Естественно, опыт пришел со временем, а до той поры и у Лански случались проколы и явные нелады с уголовным кодексом. В молодости он участвовал в ограблениях банков, в компании приятелей совершал налеты на инкассаторов, вправлял мозги туго соображающим свидетелям.

Так, в ноябре 1918 года соседка донесла на Мейера, будто он угрожал кому-то из ее знакомых, чтобы те дали нужные показания в связи с делом «законопослушных» товарищей Лански. Его арестовали, но он заплатил полицейскому 2 доллара, и Мейера отпустили, не желая связываться с подобной мелочью.

Не прошло и 10 дней, как Мейер снова оказался в участке, только теперь уже не один, а в компании Лучано и Багси Сигела. Снова донос. Американская гражданка утверждала, что будто бы видела, как эти молодые люди убили сына одного из полицейских, имевших зуб на Сальваторе Лучано. После этого предприимчивая гражданка требовала с Мейера денег за недонесение, но тот почему-то денег не дал, но оплеуху она заработала хорошую. И снова полицейский тосковал, слушая весь этот бред, и снова означенные молодые люди были выпущены, уплатив 2 доллара штрафа.

Эти штрафы буквально преследовали Мейера. То летом 1920 года он выстрелил из пистолета в общественном месте. Правда, ни в кого не попал, но штраф платить пришлось.
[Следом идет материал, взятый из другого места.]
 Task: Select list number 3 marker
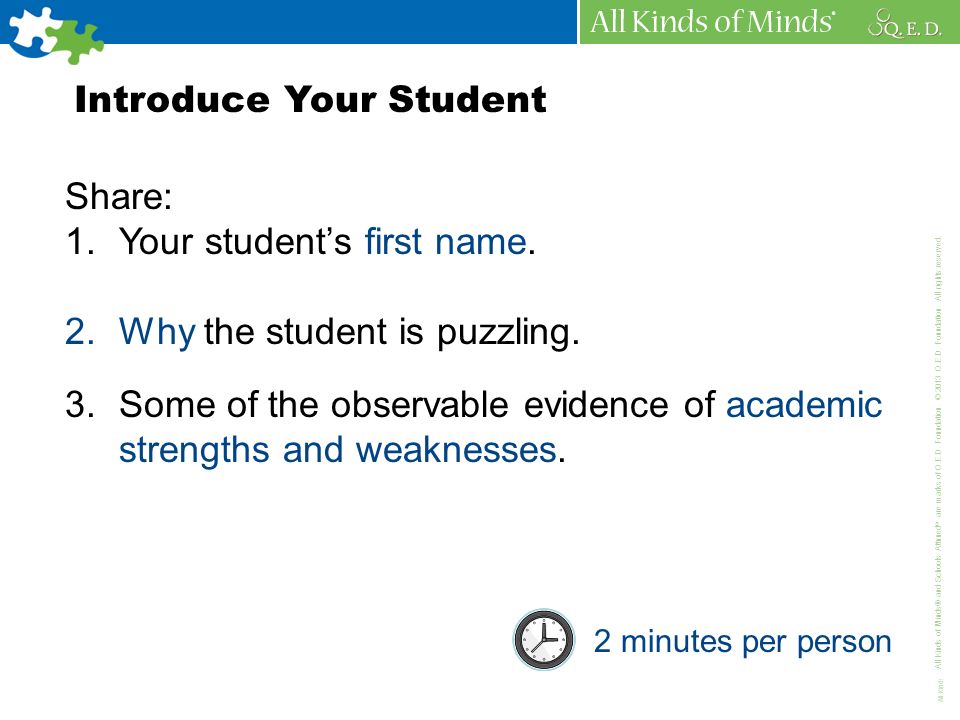[x=80, y=405]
В 1928 году его арестовали по доносу за соучастие в убийстве. Улик, однако, против него не было никаких, да и свидетели испарились как по мановению волшебной палочки. Опять штраф. В 1932 году снова арест в компании с Лучано. Обвинение: участие в поножовщине между двумя криминальными группировками Чикаго. Свидетелей снова не оказалось, жертв тоже, но штрафа избежать не удалось.

Мейеру это порядком надоело, и он поведал всем, что у него обнаружили рак и он того и гляди умрет. Как ни странно, подобное положение дел пришлось полиции по вкусу. Раз этот хитрюга сам помрет, то не стоит и время на него переводить: у стражей порядка имеются дела поважнее. Впоследствии оказалось, что раковая опухоль в организме несчастного Мейера благополучно просуществовала еще 60 лет.

В 16 лет Мейер совместно с Лучано и Багси Сигелом открыл подпольный игровой зал. Дела у друзей быстро пошли в гору, и вскоре их капитал составил 3000 долларов. По совету Мейера Лучано немедленно отправился в банк, где выяснил, имеют ли право несовершеннолетние открывать собственные счета и каковы там проценты. Новости, принесенные Сальваторе, немало порадовали всю юную троицу. Они отправились в тот банк и через час вместо 3000 долларов имели уже 8000. Используя идею Лучано, они снимали наличными чужие вклады, а их капитал рос поистине стремительно, и при этом мошенники не делали ни единого выстрела. Этим можно было действительно гордиться. Когда их совместный капитал достиг четверти миллиона, троица положила свой общак на счет в другом банке.

Правда, бдительные друзья не дремали. Как оказалось, они внимательно следили за успехами Мейера и Лучано и доказали это в 1919 году: в игорный дом юных предпринимателей ворвались шестеро громил, разломали всю мебель и избили игроков, на свое несчастье оказавшихся в том месте в тот час. Мейер понял, что таким образом сицилийский дон Массерио дает понять: делать дело не возбраняется, но отстегивать кое-кому часть прибыли тоже не мешает.